As a result, ISSER argues that sanitation should be viewed not only as a health issue but also as a matter of economic competitiveness and sustainable development.
The researchers contend that improving sanitation systems could strengthen productivity, support business growth and enhance the resilience of urban economies.
The study therefore provides a strong case for increased government investment in sanitation infrastructure, improved financing for local assemblies and greater private sector participation in waste management services.
It also calls for stronger accountability mechanisms to ensure efficient use of resources allocated to sanitation projects.

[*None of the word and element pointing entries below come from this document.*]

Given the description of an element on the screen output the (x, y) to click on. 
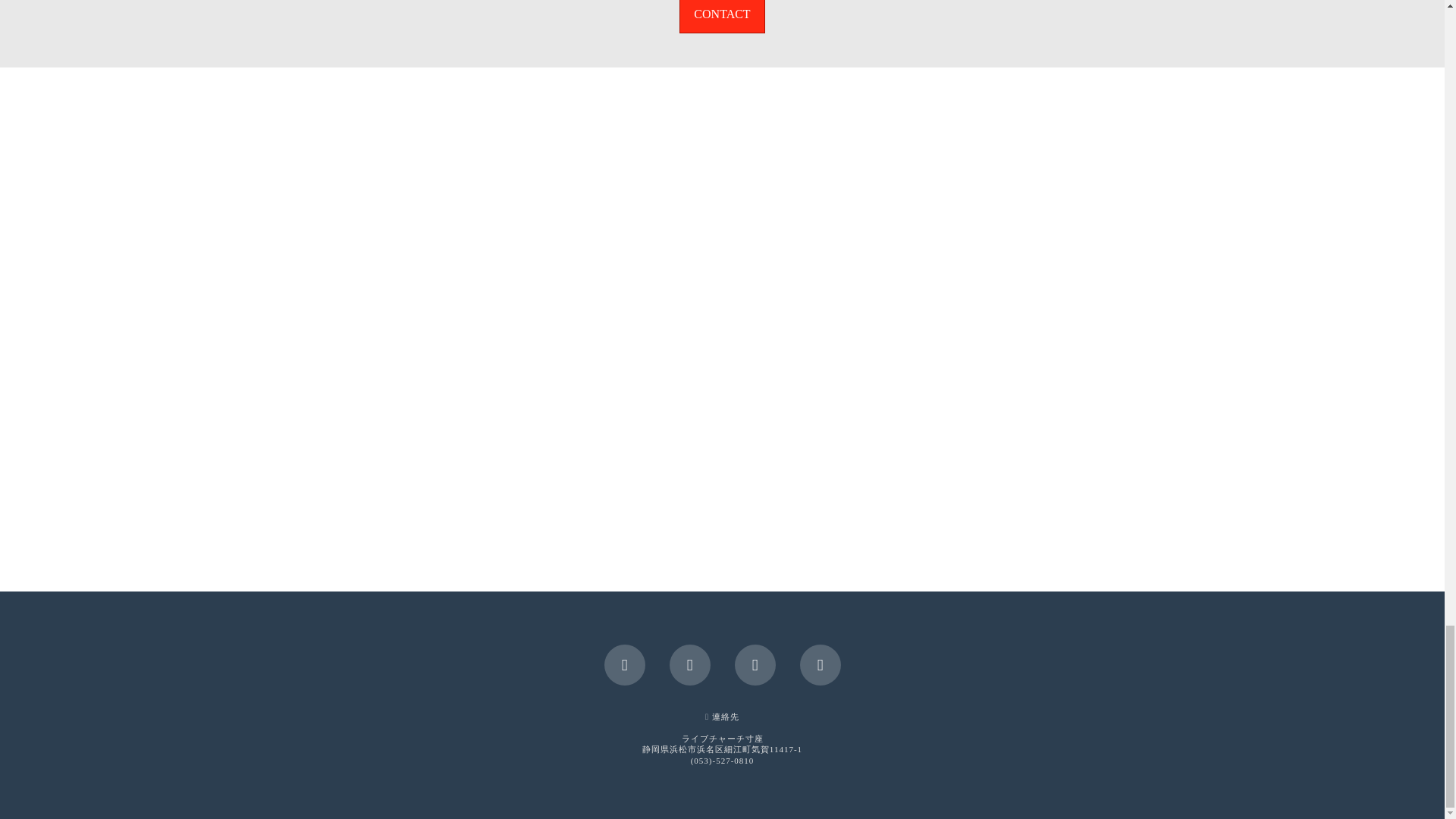
YouTube (753, 664)
Facebook (624, 664)
CONTACT (721, 16)
Instagram (819, 664)
Given the description of an element on the screen output the (x, y) to click on. 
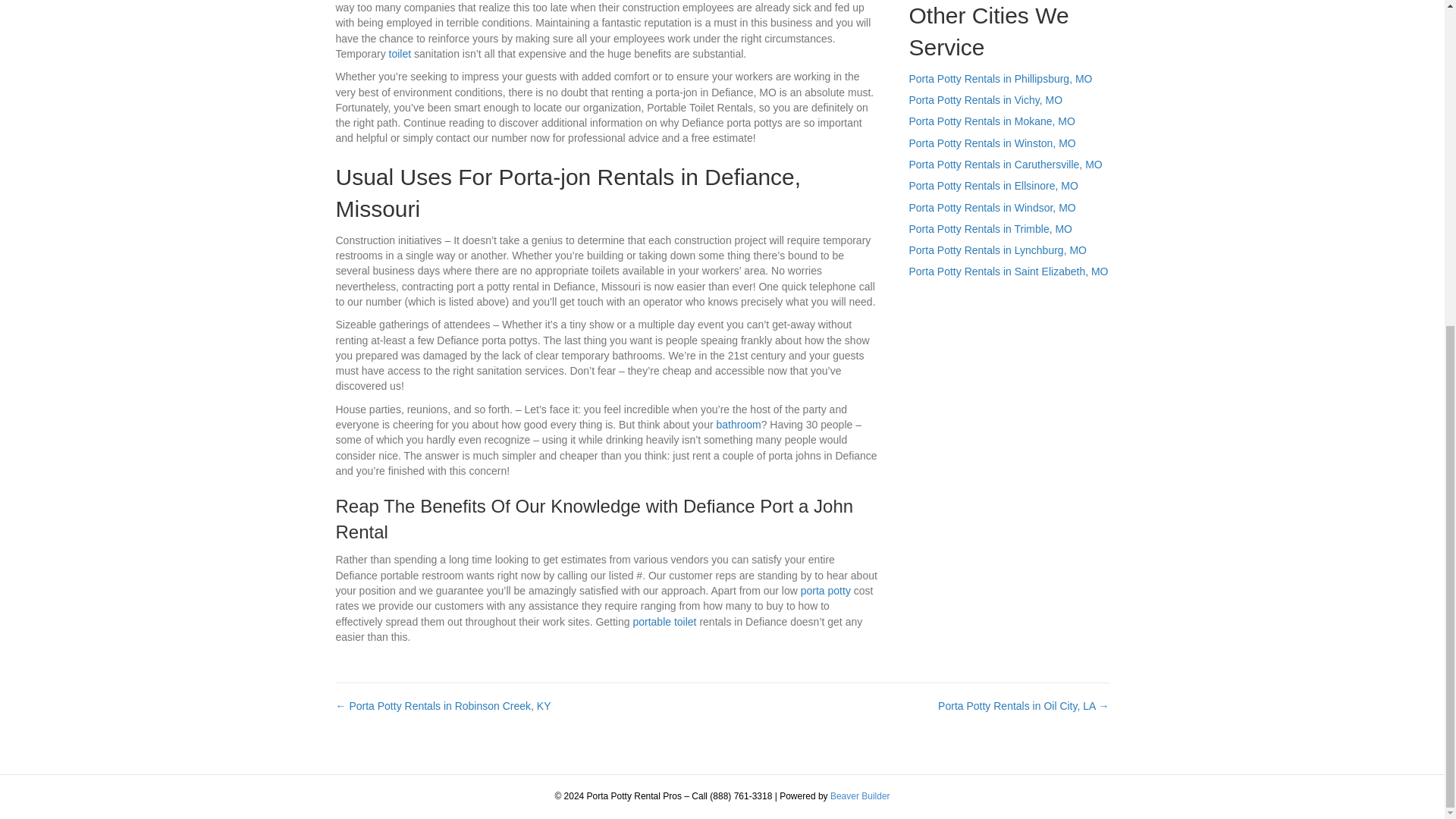
WordPress Page Builder Plugin (859, 796)
bathroom (738, 424)
Porta Potty Rentals in Mokane, MO (991, 121)
Porta Potty Rentals in Lynchburg, MO (997, 250)
Porta Potty Rentals in Phillipsburg, MO (1000, 78)
Porta Potty Rentals in Trimble, MO (989, 228)
Porta Potty Rentals in Windsor, MO (991, 207)
Porta Potty Rentals in Trimble, MO (989, 228)
Porta Potty Rentals in Lynchburg, MO (997, 250)
portable toilet (663, 621)
Given the description of an element on the screen output the (x, y) to click on. 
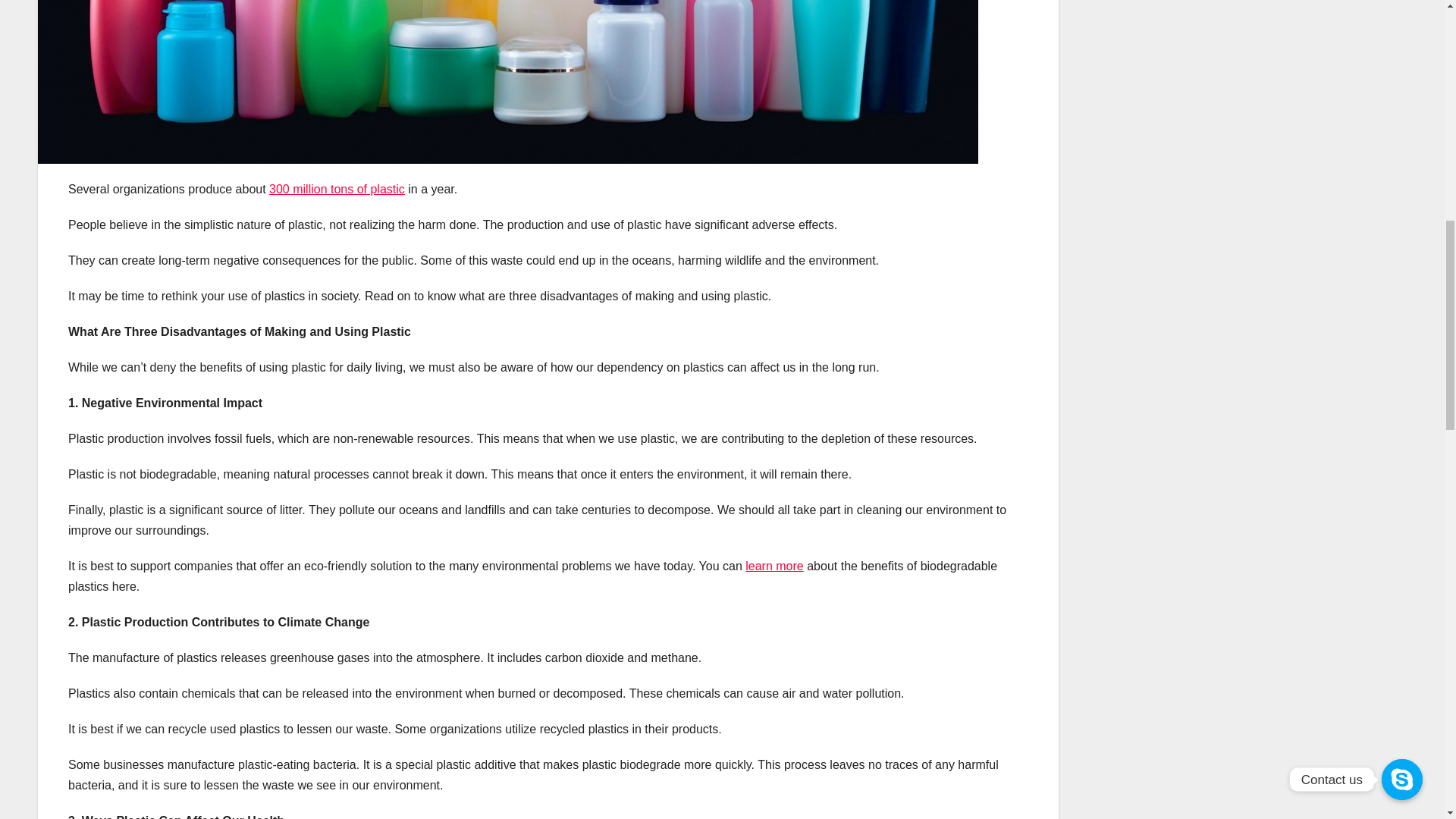
learn more (774, 565)
300 million tons of plastic (336, 188)
Given the description of an element on the screen output the (x, y) to click on. 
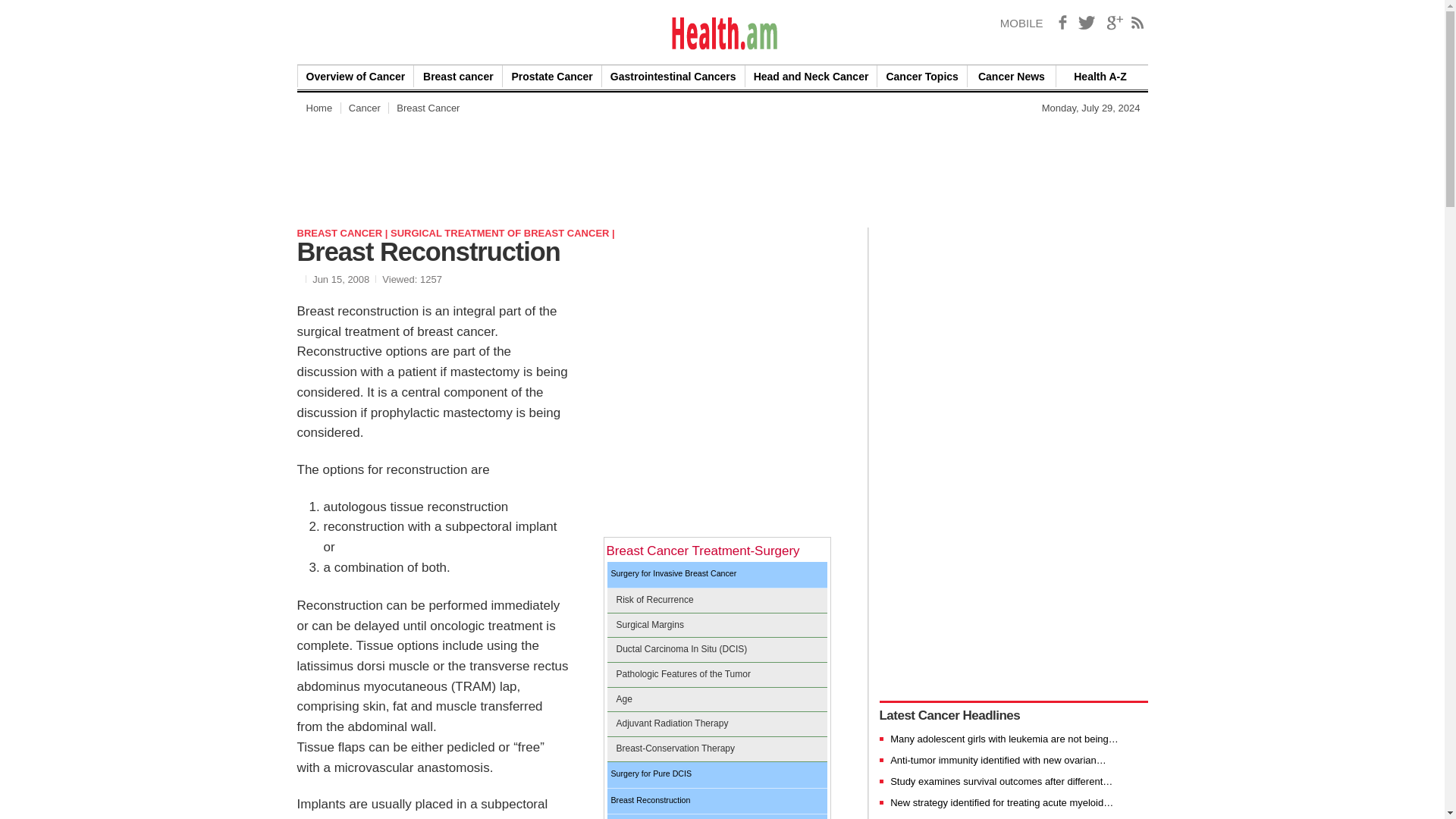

Researchers further questioned the sustainability of Ghana’s current sanitation financing model, noting that many local authorities continue to depend heavily on limited internally generated funds and transfers from central government.
With the economic cost of poor sanitation now measured in billions of cedis annually, the report concludes that delaying investment in waste management infrastructure is becoming increasingly costly.
According to ISSER, every year of inadequate investment translates into avoidable healthcare costs, lost productivity and preventable deaths that continue to weigh heavily on the economy.
The researchers are therefore urging policymakers to elevate sanitation on the national development agenda and integrate it more deliberately into economic planning, urban development strategies and public health policy.
For Ghana, the study suggests the choice is straightforward: invest more aggressively in sanitation and waste management infrastructure now or continue absorbing billions of cedis in avoidable economic losses each year.